→ **Problem statement**
As you write out the lines from the one containing "This screenshot has height=532, width=798." through the last line of the records, keep them exact and leave out pictures.

Source records Start Marker

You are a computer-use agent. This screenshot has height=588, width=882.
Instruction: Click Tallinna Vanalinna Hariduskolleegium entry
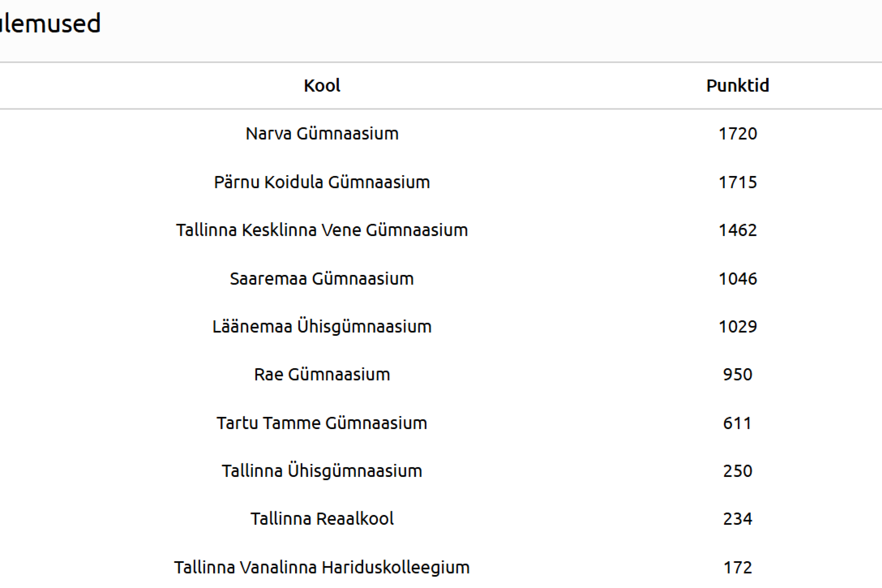pyautogui.click(x=322, y=567)
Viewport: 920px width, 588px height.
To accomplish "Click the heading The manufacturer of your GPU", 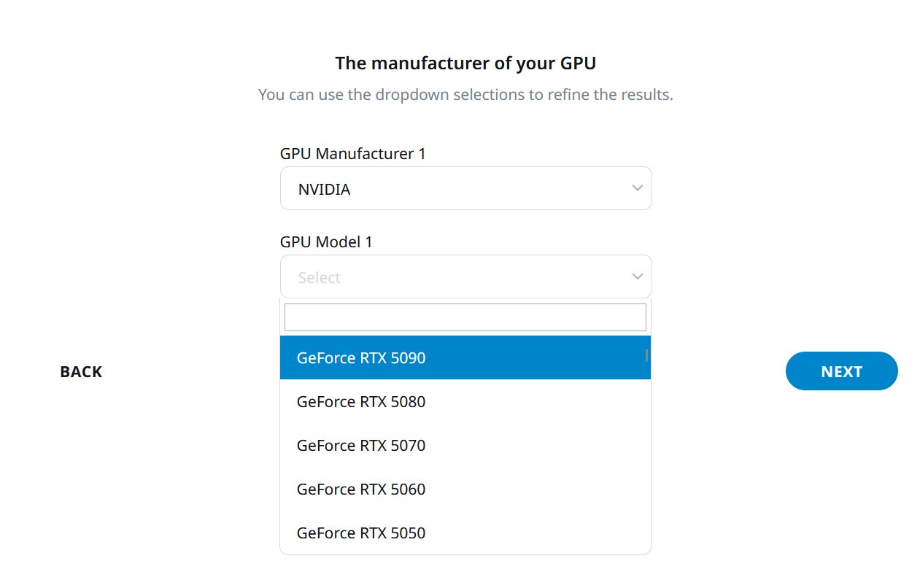I will (465, 63).
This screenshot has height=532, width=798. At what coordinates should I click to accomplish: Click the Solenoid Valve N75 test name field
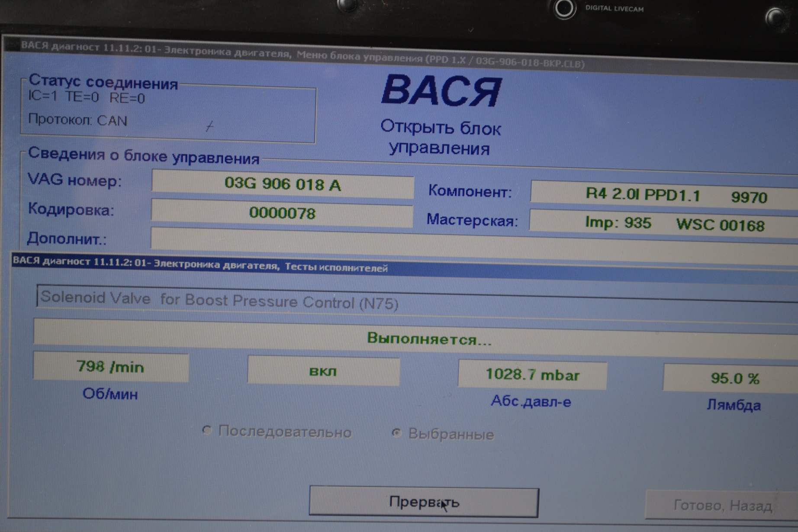(389, 301)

Source records End Marker

→ **Answer below**
This screenshot has height=532, width=798. At what coordinates should I click to accomplish: Click the Solenoid Valve N75 test name field
(389, 301)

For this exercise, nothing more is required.